Piero di Cosimo

Piero di Cosimo
Presumed self-portrait at the right side of his painting Perseus Freeing Andromeda
Born2 January 1462
Died12 April 1522(1522-04-12) (aged 60)
NationalityItalian
EducationCosimo Rosselli
Known forPainting
MovementHigh Renaissance
The Death of Procris, c. 1495
Perseus Freeing Andromeda, oil on canvas, 1510 or 1513, Uffizi
Tritons and Nereids (1500), oil on panel, 37 x158 cm, Milano, Altomani collection

Piero di Cosimo (2 January 1462[1] – 12 April 1522), also known as Piero di Lorenzo, was an Italian Renaissance painter, who continued to use an essentially Early Renaissance style into the 16th century.

He is most famous for the mythological and allegorical subjects he painted in the late Quattrocento; he is said to have abandoned these to return to religious subjects under the influence of Savonarola, the preacher who exercised a huge sway in Florence in the 1490s, and had a similar effect on Botticelli. The High Renaissance style of the new century had little influence on him, and he retained the straightforward realism of his figures, which combines with an often whimsical treatment of his subjects to create the distinctive mood of his works.

Vasari has many stories of his eccentricity, and the mythological subjects have an individual and quirky fascination.[2] He trained under Cosimo Rosselli, whose daughter he married, and assisted him in his Sistine Chapel frescos.

He was also influenced by Early Netherlandish painting, and busy landscapes feature in many works, often forests seen close at hand. Several of his most striking secular works are in the long "landscape" format used for paintings inset into cassone wedding chests or spalliera headboards or panelling. He was apparently famous for designing the temporary decorations for Carnival and other festivities.

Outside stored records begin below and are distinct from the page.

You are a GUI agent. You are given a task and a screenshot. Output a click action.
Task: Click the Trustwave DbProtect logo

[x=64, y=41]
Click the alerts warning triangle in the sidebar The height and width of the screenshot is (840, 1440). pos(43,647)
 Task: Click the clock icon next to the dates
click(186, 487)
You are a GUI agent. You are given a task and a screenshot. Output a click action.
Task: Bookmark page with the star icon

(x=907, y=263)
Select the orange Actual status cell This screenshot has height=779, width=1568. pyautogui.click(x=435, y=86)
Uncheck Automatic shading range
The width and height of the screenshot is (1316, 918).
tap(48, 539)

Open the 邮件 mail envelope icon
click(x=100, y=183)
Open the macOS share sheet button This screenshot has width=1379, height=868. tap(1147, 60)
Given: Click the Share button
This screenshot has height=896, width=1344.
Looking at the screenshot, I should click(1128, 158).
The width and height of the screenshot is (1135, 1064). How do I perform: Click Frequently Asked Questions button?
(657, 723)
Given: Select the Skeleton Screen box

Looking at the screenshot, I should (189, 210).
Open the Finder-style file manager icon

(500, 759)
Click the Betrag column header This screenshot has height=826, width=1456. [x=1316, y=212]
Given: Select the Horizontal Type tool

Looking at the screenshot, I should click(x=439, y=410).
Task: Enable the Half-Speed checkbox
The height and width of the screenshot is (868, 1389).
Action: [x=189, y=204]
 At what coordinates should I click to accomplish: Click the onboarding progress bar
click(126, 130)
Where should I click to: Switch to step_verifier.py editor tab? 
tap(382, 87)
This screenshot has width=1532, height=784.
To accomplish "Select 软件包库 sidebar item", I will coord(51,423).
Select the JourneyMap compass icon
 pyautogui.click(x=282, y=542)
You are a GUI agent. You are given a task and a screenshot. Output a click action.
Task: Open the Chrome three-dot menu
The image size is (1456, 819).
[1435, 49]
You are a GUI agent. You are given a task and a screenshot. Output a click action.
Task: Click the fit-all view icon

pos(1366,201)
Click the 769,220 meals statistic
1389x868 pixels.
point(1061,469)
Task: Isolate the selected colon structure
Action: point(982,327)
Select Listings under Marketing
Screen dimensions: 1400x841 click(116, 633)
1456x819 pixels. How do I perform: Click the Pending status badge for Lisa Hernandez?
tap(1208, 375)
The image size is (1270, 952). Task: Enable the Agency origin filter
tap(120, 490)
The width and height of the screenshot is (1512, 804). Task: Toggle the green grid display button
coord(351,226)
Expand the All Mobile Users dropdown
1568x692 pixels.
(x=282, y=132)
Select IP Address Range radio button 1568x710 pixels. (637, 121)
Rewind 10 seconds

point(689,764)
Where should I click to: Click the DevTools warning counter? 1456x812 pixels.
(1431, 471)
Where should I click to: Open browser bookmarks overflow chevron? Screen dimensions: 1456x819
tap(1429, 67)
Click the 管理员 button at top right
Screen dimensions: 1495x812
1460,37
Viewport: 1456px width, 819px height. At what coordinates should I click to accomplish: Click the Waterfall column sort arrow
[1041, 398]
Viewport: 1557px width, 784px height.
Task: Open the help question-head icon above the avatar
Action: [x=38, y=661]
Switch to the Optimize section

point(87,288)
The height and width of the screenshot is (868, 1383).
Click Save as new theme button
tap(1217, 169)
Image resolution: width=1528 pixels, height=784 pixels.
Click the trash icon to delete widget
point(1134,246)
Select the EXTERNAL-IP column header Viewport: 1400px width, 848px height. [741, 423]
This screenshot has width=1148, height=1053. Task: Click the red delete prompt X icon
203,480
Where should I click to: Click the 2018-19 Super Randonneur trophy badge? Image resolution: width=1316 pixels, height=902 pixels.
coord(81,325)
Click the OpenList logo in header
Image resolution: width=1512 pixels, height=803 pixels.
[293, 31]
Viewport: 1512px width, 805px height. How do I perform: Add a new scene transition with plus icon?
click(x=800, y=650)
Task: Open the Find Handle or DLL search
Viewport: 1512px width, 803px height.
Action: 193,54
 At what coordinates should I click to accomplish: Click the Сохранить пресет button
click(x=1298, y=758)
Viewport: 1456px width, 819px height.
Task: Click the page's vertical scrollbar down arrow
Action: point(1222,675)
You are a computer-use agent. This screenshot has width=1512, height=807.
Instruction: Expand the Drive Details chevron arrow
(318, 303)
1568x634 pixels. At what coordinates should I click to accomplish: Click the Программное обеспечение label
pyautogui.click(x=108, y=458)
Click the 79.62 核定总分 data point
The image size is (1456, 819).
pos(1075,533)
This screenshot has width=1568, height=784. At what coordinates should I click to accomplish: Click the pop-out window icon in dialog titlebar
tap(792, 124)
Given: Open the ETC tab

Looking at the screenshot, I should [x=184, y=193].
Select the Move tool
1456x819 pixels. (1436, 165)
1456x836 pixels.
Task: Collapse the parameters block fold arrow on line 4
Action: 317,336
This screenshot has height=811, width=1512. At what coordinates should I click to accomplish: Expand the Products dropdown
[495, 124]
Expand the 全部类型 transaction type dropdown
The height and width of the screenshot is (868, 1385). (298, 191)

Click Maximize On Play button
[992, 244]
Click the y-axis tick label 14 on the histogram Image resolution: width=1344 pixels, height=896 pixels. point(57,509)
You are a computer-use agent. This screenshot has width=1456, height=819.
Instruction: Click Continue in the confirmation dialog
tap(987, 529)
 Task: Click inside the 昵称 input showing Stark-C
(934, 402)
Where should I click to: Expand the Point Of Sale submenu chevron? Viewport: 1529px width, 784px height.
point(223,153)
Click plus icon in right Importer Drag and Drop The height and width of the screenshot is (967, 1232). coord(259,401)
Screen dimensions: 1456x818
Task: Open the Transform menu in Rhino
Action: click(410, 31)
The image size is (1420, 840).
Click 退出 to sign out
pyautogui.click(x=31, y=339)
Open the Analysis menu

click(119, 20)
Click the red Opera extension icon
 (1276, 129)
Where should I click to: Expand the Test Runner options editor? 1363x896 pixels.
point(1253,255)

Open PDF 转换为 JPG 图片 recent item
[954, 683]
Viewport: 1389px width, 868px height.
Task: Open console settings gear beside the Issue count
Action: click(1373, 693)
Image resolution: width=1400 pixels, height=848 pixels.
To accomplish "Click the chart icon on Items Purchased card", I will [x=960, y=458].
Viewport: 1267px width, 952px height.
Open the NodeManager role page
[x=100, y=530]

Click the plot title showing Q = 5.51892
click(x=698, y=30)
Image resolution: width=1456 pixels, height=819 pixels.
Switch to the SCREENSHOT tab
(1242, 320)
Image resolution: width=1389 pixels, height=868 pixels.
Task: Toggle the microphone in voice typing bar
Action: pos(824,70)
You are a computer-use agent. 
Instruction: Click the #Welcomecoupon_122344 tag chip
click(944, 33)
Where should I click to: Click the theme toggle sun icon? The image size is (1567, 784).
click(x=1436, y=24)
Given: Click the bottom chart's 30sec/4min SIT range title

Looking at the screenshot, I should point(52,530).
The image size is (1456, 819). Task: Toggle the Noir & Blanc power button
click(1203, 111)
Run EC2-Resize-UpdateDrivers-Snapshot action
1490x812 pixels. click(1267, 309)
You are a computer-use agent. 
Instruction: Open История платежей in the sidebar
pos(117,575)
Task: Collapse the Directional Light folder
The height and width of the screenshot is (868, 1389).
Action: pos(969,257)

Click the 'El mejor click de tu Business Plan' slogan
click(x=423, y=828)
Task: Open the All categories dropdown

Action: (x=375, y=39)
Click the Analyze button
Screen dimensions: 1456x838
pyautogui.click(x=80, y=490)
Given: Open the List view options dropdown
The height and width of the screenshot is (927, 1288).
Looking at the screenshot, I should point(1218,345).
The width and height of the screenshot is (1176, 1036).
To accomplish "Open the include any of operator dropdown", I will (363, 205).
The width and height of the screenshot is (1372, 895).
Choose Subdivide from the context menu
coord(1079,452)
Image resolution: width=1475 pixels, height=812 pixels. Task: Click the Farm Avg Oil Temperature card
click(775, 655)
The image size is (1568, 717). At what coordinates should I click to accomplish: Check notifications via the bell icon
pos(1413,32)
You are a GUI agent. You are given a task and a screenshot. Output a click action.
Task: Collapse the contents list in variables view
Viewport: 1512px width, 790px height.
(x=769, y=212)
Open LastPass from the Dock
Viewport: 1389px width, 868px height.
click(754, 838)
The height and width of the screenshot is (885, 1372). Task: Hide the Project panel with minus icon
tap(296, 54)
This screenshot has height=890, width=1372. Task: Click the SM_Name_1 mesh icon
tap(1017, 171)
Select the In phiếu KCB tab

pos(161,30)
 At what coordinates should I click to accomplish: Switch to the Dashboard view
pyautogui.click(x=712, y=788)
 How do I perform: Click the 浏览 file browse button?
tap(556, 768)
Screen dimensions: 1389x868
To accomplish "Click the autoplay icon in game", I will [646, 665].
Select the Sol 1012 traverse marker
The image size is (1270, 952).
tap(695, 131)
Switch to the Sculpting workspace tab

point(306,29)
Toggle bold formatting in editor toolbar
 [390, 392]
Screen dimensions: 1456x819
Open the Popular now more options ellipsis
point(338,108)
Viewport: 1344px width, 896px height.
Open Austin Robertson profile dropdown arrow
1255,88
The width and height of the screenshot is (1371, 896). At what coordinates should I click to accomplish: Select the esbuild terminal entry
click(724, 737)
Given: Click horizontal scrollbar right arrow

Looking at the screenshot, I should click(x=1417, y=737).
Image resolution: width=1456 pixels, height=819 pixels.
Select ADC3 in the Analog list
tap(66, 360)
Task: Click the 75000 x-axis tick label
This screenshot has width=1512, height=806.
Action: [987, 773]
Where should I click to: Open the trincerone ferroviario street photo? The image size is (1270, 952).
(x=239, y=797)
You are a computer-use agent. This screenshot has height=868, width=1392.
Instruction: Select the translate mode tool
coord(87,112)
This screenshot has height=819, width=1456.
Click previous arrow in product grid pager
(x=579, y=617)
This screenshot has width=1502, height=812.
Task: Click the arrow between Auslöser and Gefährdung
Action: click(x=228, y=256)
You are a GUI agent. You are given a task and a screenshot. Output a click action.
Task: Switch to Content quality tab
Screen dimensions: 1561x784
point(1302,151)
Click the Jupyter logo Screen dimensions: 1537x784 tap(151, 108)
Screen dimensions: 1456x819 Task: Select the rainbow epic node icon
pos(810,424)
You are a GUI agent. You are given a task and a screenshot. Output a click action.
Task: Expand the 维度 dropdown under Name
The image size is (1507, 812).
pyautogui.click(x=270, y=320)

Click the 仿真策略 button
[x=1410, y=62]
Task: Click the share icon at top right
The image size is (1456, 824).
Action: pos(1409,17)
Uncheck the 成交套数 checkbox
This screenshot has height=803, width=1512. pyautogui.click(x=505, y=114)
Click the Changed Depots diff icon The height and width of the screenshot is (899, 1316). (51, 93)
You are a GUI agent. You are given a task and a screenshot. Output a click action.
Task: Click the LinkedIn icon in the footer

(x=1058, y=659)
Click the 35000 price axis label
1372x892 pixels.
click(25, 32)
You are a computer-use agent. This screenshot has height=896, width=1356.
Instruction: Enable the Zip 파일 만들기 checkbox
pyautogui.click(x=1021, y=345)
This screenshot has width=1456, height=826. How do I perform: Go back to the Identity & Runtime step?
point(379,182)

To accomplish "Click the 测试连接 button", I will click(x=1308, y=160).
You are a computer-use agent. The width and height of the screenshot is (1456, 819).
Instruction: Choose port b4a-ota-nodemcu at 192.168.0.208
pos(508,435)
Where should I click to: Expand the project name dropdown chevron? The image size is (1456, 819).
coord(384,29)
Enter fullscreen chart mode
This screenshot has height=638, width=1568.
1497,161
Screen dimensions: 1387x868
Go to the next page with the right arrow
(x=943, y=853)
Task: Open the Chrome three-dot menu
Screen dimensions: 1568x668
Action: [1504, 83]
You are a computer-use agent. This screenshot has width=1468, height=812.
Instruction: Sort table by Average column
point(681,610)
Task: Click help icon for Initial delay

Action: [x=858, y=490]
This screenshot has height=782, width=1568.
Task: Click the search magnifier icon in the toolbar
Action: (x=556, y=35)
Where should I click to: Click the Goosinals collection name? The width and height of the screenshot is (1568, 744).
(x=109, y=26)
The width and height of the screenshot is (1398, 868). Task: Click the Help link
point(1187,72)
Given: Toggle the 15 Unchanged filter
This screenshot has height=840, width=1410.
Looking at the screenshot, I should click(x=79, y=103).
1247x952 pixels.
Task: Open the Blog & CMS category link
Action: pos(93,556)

  1. ^ After much uncertainty, Piero's birth date was identified in the parish records of San Lorenzo by Dennis Geronimus, "The Birth Date, Early Life, and Career of Piero di Cosimo", The Art Bulletin 82.1 (March 2000:164–170); Geronimus was able to rely on the consistency of Lorenzo di Piero d'Antonio's reports of his children's ages at the catasti of 1469 and 1480, and a new database of Florentine baptismal records.